Until recently, big-and-tall men have had far fewer stores and styles to choose from than average-size men. "Retailers haven't made it easy," says Jason Docherty, chairman of the National Association to Advance Fat Acceptance. (Slogan: We come in all sizes.) "There's the stigma of being a big person, and on top of it, you have to go to a special store."
Now, as growth-hungry retailers seek new opportunities, some are targeting the 36 million obese men in the U.S. Casual Male Retail Group (CMRG), the largest U.S. big-and-tall chain, last year created a new store concept, Destination XL, which aims to offer better selection and service. Men's Wearhouse (MW) plans to test three big-and-tall stores in August, after noticing revenue in that category grew 40 percent faster last year than sales of regular apparel. J.C. Penney (JCP) has launched The Foundry Big & Tall Supply Co., which last month opened 10 stores in Texas, Missouri, and Kansas. "We wanted to create a specialty-store experience for this guy, a very different experience than he would get in a department store," says Foundry President Steve Lossing.
While a third of U.S. men are defined as obese, the big-and-tall market accounts for just 8 percent of total menswear sales, says researcher NPD Group. That's one-fourth the level of plus-size sales for women. Because the category is based on a physical attribute—and not a demographic such as 'tween girls—big-and-tall stores must cater to a wide swath of ages, incomes, and lifestyles. For years the sector was considered too small for most mainstream retailers.
Rising obesity rates change the equation. A generation ago few male shoppers defined themselves by body type; now more than half of U.S. men self-identify as big, tall, or short, and they're more willing to be marketed to as such, says NPD. "This becomes a very attractive and growing market as the baby boomer continues to age and obesity continues to become an ever-growing problem," says Marshal Cohen, NPD's chief retail analyst.
With their flat-screen TVs, leather chairs, and dressing rooms that mimic copper beer tanks, Penney's Foundry stores are a cross between a microbrewery and a man cave. Where local laws allow, patrons get a free beer and pretzels during happy hours as they browse the Calvin Klein and Timberland racks.
Casual Male, a longtime big-and-tall retailer, stumbled on the Destination XL concept in 2009 while trying to turn around Rochester Big & Tall, a seller of premium-priced large men's clothes that it bought in 2004. As a test, Chief Executive Officer David Levin closed nearby Casual Male stores, which had lower prices, and moved the inventory into larger, more upscale Rochester units.
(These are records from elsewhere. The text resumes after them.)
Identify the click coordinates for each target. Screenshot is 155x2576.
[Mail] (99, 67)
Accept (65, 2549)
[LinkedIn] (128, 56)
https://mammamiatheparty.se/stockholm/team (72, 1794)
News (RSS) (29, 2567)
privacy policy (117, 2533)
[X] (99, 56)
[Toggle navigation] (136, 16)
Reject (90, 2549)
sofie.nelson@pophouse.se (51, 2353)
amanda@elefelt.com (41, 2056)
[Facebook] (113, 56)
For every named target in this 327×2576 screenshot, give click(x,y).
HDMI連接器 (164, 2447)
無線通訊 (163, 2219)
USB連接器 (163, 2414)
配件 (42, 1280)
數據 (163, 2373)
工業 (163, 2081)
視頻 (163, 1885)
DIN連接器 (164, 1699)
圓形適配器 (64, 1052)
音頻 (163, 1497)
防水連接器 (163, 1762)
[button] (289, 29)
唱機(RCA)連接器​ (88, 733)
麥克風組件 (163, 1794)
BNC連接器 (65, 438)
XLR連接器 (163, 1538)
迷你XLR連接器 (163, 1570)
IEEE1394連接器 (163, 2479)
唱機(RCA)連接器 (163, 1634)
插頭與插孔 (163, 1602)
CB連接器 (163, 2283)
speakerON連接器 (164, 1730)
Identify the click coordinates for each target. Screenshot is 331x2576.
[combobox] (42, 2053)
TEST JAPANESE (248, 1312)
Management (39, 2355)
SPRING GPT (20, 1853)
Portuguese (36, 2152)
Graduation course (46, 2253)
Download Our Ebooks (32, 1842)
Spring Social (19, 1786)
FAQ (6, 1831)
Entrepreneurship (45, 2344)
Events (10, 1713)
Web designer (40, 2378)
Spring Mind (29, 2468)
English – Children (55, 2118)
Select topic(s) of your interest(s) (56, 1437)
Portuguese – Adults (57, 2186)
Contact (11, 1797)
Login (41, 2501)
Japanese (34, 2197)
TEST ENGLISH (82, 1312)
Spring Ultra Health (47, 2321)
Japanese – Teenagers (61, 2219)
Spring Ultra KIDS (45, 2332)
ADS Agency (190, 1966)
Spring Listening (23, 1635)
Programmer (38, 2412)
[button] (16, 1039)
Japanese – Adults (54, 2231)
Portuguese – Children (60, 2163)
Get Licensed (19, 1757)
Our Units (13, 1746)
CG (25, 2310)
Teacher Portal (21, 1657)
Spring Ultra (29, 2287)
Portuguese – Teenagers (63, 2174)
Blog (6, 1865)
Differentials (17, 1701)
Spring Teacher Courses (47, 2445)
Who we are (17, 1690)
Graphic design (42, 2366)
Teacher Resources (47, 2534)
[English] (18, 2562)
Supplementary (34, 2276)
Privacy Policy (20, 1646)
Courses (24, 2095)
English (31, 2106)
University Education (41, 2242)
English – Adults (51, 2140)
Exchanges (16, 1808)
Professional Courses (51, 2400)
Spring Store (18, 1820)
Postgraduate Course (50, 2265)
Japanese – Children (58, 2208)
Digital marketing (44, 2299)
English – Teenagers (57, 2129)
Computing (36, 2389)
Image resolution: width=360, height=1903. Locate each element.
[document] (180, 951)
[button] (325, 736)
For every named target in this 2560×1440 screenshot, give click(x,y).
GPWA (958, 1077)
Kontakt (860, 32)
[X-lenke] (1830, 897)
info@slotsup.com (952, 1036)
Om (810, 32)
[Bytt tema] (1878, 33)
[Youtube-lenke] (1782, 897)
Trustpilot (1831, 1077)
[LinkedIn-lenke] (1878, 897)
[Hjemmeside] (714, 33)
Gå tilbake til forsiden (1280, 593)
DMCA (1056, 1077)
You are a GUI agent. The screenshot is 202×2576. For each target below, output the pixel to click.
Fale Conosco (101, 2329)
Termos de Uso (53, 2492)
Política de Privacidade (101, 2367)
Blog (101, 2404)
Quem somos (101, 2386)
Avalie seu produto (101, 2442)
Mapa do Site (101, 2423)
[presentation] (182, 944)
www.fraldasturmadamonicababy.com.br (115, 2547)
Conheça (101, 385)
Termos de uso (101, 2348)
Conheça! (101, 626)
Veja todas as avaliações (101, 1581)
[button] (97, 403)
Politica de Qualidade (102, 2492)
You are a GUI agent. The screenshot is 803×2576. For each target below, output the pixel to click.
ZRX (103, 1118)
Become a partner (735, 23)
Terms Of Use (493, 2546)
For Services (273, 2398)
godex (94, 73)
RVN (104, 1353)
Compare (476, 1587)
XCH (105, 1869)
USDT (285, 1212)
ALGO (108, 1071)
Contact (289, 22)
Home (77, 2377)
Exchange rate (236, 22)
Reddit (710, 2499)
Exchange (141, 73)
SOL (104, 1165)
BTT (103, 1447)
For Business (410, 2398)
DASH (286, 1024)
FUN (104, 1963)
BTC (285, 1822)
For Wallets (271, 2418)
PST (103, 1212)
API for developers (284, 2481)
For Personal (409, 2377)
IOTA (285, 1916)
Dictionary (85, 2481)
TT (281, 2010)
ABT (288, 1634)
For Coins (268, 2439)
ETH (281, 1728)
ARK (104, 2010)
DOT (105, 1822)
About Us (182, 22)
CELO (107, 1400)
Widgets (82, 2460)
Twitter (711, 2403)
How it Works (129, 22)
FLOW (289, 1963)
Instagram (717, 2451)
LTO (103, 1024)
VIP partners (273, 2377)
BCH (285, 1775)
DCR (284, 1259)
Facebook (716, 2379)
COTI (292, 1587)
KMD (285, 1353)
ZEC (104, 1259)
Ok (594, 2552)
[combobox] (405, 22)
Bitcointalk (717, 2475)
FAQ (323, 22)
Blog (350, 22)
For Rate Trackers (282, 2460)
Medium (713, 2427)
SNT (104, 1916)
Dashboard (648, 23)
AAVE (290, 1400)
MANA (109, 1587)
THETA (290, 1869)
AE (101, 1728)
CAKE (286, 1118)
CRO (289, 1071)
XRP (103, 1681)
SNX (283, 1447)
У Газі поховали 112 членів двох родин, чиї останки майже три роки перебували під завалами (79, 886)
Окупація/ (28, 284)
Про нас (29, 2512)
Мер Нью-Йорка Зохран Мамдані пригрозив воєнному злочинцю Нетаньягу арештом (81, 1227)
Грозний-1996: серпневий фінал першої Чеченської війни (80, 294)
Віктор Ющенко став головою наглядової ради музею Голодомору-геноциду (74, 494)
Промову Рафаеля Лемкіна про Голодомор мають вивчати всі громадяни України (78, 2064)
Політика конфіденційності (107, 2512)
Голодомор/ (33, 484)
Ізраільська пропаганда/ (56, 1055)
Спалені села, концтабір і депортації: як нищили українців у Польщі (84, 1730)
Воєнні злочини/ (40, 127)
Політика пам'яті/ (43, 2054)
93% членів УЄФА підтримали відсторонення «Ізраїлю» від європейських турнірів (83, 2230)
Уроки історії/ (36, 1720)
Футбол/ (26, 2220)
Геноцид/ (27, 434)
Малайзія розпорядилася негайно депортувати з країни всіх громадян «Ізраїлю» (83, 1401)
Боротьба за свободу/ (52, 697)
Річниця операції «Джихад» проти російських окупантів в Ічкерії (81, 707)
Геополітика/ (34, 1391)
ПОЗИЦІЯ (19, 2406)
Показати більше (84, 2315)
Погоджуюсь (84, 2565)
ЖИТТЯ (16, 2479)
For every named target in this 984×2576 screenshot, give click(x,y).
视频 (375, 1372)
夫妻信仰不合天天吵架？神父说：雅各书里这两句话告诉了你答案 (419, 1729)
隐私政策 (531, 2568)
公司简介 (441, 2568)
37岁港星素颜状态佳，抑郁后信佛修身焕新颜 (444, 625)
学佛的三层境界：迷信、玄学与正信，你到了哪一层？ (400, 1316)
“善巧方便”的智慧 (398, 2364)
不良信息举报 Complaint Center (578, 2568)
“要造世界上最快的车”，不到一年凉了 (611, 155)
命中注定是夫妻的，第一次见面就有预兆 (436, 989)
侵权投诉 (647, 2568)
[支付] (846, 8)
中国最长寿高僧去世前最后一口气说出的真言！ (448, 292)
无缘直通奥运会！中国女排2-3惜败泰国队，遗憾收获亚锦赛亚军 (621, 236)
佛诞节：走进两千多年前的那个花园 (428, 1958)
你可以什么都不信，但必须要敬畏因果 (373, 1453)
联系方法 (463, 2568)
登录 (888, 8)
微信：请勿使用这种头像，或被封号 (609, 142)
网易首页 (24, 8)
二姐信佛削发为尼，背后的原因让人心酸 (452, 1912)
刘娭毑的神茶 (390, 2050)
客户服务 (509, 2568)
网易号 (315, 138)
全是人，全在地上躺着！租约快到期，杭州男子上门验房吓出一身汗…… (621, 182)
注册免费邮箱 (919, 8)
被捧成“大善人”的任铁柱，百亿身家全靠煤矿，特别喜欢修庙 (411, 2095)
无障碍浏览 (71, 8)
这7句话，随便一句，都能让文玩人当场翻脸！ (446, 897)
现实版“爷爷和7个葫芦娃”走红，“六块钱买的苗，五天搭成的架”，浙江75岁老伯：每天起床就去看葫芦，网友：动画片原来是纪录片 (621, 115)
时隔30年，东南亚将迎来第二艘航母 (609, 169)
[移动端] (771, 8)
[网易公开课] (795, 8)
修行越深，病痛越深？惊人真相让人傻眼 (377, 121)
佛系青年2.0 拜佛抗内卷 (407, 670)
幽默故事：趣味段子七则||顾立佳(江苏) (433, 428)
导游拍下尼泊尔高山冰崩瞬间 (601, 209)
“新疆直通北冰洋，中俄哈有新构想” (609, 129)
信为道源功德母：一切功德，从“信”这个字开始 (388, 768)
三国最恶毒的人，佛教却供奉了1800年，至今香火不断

The stores became profitable almost immediately as lower-income customers, lured by a broader selection of apparel and brands, traded up.
A year later Casual Male opened the first Destination XL with the wider aisles and larger dressing rooms that its customers had requested. The stores have high ceilings, track lighting, and hardwood floors. They are three times larger than its old stores and carry 1,400 more items—everything from $8 sport socks to $1,800 Paul & Shark cashmere coats. "The big guy can look like everyone else now," says Webster, who visits a Las Vegas Destination XL once a week. Four stores have opened so far; the company plans 50 locations by late 2012.
Casual Male executives say the new stores should also attract the "end-of-the-rack guy," industry lingo for men on the cusp of being too big to find clothes at traditional stores. These men, loosely defined as having a waist size of 40 to 44 inches, already account for one-fifth of Casual Male's sales, and management figures they make up half the potential market. Selling them on big and tall has been tough because they find it insulting or won't admit they need to shop there, says Chief Financial Officer Dennis Hernreich. The solution, he says: give them "a real store with real people and nice stuff in it."
The bottom line: Retailers are catering to underserved big-and-tall men by launching new store concepts, with bigger dressing rooms and more selection.